Research has shown that hop distance during single leg hopping protocols is positively related to clinical performance variables, such as isokinetic knee extension torque [20,21] and vertical jump height [22], while also being strongly associated with patient self-reported outcome measures [23]. However, research has also indicated that hop testing was unable to predict RTS outcomes at 12 months [24,25] and is not always associated with ACL re-injury rates [26-28]. Thus, in-line with recent literature, further insights to examine the utility of current hop testing protocols and their ability to identify residual between-limb deficits are warranted [19,28].
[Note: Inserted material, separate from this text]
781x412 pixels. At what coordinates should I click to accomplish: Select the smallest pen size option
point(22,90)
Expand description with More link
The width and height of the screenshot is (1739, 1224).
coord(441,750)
Of the available evidence, the triple hop for distance (relative to stature and LSI) has revealed the strongest predictive ability for re-injury [29]. While some of the criterion validity of the triple hop test is conflicting [30], it is a commonly used hop test by practitioners that requires the patient to perform three consecutive maximal effort hops in a straight line. The LSI is typically calculated using total distance; however, this performance variable fails to provide insight into the distance the athlete covers with each hop and importantly fails to characterise the manner in which the athlete interacts with the ground during consecutive hops. Rebound tasks such as the triple hop utilize the stretch-shortening cycle, which includes rapid eccentric loading at the point of ground contact, followed by a brief period of amortization, and finally a concentric muscle action [31]. Longer amortization indicates reduced ability to absorb and regenerate ground reaction forces upon landing [32,33] and this may be an evident compensatory strategy following ACL reconstruction [34]. This athletic ability has been quantified using reactive strength indices in drop jumping tasks [35], but to the author's knowledge no studies have employed this focused approach in more commonly used tests such as the triple hop for distance which may limit their clinical utility or association with secondary ACL injury [28].
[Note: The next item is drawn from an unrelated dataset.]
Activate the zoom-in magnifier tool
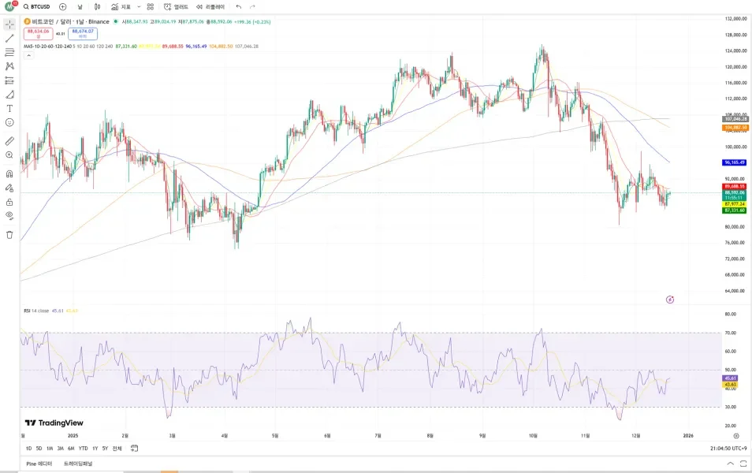 click(x=9, y=155)
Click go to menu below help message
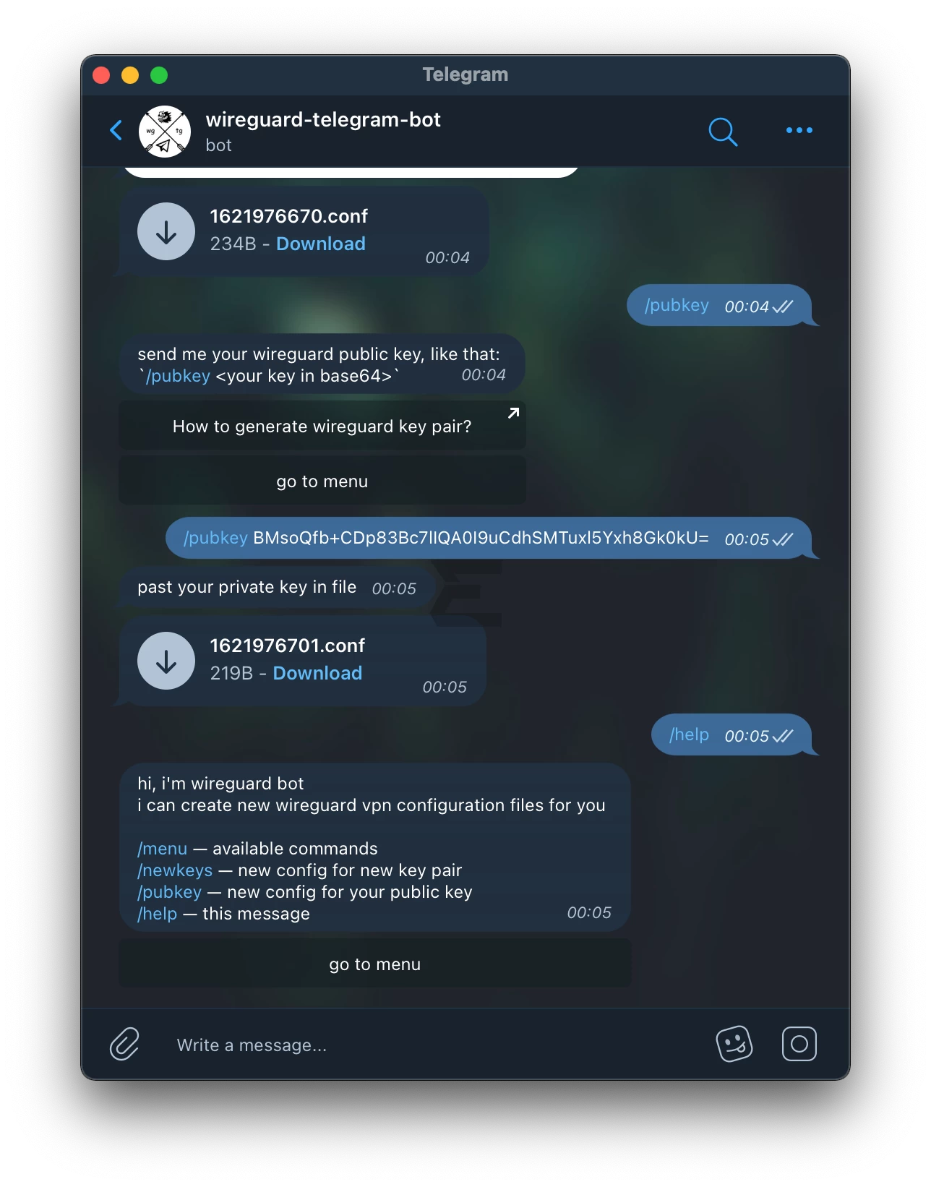931x1187 pixels. coord(375,964)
In light of the existing literature, the current study aimed to examine the discriminative ability of the LSI threshold N90% using total hop distance versus reactive strength ratios of individual hops during a triple hop test, in a cohort of ACLR patients during their discharge assessment ≥6 months post-surgery. The hypothesis for the study was that a LSI N90% in reactive strength ratios from individual hops would provide better discriminative ability compared to a LSI N90% for total hop distance.

2. Methods

2.1. Participants

Twenty male professional soccer players (24.6 ± 4.2 years; height 175.3 ± 10.2 cm; mass 73.6 ± 14.5 kg) volunteered to take part in the study. All participants underwent surgical reconstruction using an autograft, with 76% and 24% selecting a bone– patellar tendon–bone graft and hamstring tendon graft (semitendinosus and gracilis) respectively. A priori power analysis was conducted using G*Power3 v. 3.1.9.6 [36] to test the difference between two dependent group means using a one-tailed test, a moderate effect size (d = 0.60), and an alpha of 0.05; results indicated that a total sample of n = 19 was required to achieve a power of 0.80. The mean time from surgery at the time of testing was 36 ± 10.5 weeks (range 24–58 weeks). Inclusion criteria required athletes to be male, having undergone unilateral ACL reconstruction, and competing as a registered elite soccer player within one of the recognised competitive leagues of the Qatar Football Association prior to their injury. Players were excluded if they reported a previous ACL injury or surgery to either the involved or contralateral limb. Informed written consent and ethical approval were obtained prior to commencement of testing. The study was approved by the Aspetar Orthopaedic and Sports Medicine Hospital institutional review board and the Anti-Doping Laboratory (ADLQ), Doha, Qatar (IRB: F2017000227).

2.2. Procedures

2.2.1. Experimental design

All tests were performed as part of the institution's athlete discharge assessment process which is required for athletes to complete their rehabilitation. Prior to testing, a practical demonstration and verbal instructions were provided for all protocols. All players had completed the tests previously and were regularly familiarized with the protocols during their rehabilitation. A standardised warm up was first undertaken consisting of light jogging and dynamic stretching. Athletes then completed two agility tests and the single hop for distance (not included in this study), and following a five-minute rest period then performed the triple hop tests. Three practice trials of the triple hop were performed on each leg in accordance with previous research to reduce the presence of a learning effect [13] and to ensure technical competence, which was determined by the principal investigator. Participants were asked to refrain from strenuous physical activity and eat according to their normal diet in the 24 h prior to testing. Two recorded trials were performed on both the non-operated and operated limb in that order, with 30 s of rest provided between trials.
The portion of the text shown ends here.